Does the onstage crisis afflicting a famous musician denote an end or a beginning? Celebrated 34-year-old concert pianist Elsa M. Anderson has "a double following [her] around the world." First glimpsed in Athens buying toy horses, then in London, then Paris, the nameless woman seems to be in dialogue with Elsa, inside her head. Elsa has also stolen the doppelgänger's hat. This first enigmatic note is soon joined by others, echoing and overlapping through the new novel by esteemed British writer Levy, which has introduced Elsa at a point of professional upheaval. Midway through her most recent concert, playing Rachmaninov in Vienna, she messed up and walked off the stage.
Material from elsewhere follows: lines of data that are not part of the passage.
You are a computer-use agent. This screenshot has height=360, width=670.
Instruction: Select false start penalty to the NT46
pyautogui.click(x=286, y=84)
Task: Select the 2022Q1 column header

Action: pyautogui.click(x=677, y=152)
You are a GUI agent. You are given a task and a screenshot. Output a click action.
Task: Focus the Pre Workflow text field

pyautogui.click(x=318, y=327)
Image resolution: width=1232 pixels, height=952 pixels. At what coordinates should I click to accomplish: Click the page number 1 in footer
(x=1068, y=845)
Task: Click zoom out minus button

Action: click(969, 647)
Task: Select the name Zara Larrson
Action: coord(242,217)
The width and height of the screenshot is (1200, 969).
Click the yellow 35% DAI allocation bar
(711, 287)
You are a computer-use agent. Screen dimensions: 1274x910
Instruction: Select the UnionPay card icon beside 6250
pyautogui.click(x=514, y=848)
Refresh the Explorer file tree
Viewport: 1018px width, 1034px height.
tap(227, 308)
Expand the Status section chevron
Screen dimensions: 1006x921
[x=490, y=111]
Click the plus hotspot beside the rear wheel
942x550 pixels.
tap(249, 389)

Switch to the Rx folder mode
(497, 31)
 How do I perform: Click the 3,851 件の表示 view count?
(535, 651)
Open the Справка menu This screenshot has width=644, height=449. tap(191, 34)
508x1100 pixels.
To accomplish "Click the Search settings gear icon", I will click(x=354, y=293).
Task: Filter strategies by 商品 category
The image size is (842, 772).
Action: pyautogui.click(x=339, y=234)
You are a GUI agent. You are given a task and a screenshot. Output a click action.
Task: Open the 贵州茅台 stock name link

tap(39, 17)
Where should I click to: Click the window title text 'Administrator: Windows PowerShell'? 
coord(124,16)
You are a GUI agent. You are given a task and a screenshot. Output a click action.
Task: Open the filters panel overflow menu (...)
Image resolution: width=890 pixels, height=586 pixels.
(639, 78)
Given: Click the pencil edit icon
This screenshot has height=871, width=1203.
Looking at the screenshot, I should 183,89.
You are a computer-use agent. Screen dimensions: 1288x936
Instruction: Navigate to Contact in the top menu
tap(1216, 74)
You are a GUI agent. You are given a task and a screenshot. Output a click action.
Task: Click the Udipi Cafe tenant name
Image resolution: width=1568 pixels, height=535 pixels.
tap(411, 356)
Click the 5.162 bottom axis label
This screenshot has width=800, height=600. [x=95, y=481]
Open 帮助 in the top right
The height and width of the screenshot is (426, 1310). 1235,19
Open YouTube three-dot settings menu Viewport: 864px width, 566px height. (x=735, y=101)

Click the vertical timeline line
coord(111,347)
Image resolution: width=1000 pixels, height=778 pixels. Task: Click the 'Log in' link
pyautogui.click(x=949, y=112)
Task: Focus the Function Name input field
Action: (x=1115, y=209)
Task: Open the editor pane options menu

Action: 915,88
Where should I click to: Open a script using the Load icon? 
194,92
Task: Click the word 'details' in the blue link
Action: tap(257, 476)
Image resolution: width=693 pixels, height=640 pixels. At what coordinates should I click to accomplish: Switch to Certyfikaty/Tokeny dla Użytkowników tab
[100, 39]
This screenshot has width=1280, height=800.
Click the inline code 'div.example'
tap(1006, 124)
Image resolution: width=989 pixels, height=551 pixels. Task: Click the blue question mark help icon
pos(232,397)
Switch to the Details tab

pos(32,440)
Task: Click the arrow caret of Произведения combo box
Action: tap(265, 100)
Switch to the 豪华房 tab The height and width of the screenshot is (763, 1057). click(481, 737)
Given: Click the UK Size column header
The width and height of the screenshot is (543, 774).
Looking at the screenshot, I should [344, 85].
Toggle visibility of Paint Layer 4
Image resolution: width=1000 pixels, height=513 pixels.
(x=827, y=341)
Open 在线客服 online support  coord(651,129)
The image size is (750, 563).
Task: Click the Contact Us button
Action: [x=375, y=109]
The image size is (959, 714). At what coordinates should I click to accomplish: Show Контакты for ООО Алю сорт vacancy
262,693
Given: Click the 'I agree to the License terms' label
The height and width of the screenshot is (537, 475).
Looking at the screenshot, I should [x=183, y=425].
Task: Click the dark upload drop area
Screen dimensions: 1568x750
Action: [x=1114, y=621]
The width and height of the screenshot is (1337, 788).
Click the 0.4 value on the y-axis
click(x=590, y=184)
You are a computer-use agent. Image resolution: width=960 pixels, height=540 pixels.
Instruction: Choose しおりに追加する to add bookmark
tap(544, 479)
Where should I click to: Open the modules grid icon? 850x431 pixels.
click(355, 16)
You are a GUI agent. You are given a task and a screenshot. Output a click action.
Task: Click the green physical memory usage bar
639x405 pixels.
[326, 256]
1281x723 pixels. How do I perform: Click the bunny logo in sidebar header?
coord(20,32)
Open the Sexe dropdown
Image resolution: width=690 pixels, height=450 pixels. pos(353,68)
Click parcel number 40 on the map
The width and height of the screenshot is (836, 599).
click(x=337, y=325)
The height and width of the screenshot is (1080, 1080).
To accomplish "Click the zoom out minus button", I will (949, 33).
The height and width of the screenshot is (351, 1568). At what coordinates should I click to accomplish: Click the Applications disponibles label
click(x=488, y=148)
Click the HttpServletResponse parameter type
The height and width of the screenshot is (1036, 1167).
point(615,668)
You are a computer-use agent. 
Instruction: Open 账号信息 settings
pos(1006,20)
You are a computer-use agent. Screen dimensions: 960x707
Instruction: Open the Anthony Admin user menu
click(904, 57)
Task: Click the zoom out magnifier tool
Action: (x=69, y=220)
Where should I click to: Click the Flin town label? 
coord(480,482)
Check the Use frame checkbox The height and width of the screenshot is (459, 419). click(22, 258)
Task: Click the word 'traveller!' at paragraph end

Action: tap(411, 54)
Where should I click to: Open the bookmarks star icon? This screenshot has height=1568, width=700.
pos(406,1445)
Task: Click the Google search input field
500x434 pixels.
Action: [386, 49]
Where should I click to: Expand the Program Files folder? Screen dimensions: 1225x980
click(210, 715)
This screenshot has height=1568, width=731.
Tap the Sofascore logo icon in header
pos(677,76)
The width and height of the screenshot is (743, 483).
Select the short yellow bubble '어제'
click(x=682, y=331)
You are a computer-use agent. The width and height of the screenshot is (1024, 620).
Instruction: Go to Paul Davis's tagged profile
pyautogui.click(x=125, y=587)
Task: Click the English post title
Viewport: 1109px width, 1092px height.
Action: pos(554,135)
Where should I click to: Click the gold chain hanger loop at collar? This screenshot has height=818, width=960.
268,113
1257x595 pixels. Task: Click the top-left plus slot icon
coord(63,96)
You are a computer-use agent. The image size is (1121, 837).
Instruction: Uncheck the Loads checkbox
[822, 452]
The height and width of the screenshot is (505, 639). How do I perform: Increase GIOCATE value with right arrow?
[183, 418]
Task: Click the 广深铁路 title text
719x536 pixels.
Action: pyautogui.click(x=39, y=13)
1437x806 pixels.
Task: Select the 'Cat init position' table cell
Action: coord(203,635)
Now, choosing to give music lessons to teenagers, Elsa spends time on a Greek island, then in Paris, returns home to London, and eventually travels to Sardinia, to the home of her adopted father, Arthur Goldstein, who may be dying. Elsa, who feels herself to be porous, unraveling, has a complicated heritage. Referred to as Ann, she was the ward of foster parents till age 6, then was "gifted" to Goldstein, who took the infant prodigy into his care and tutelage and renamed her. Now an adult, but with "no lovers. No children," she is preoccupied by thoughts of suicide and increasingly of her mother. Slowly, while invoking a welter of European cultural icons, Levy pulls tighter her characteristic threads of identity, perspective, and parenting, intensifying Elsa's experiences with friends, music, and various abusive men while constantly questioning herself: "Maybe I am." Who is she really, what is the significance of the toy horses and of her blue hair are among the many questions in this short, teasing novel, which enlarges the possibility of answers when Elsa and her double meet at last, back in Paris. An economical, elliptical, but always entertaining novel of transformation by a highly skilled enigmatist. Copyright (c) Kirkus Reviews, used with permission.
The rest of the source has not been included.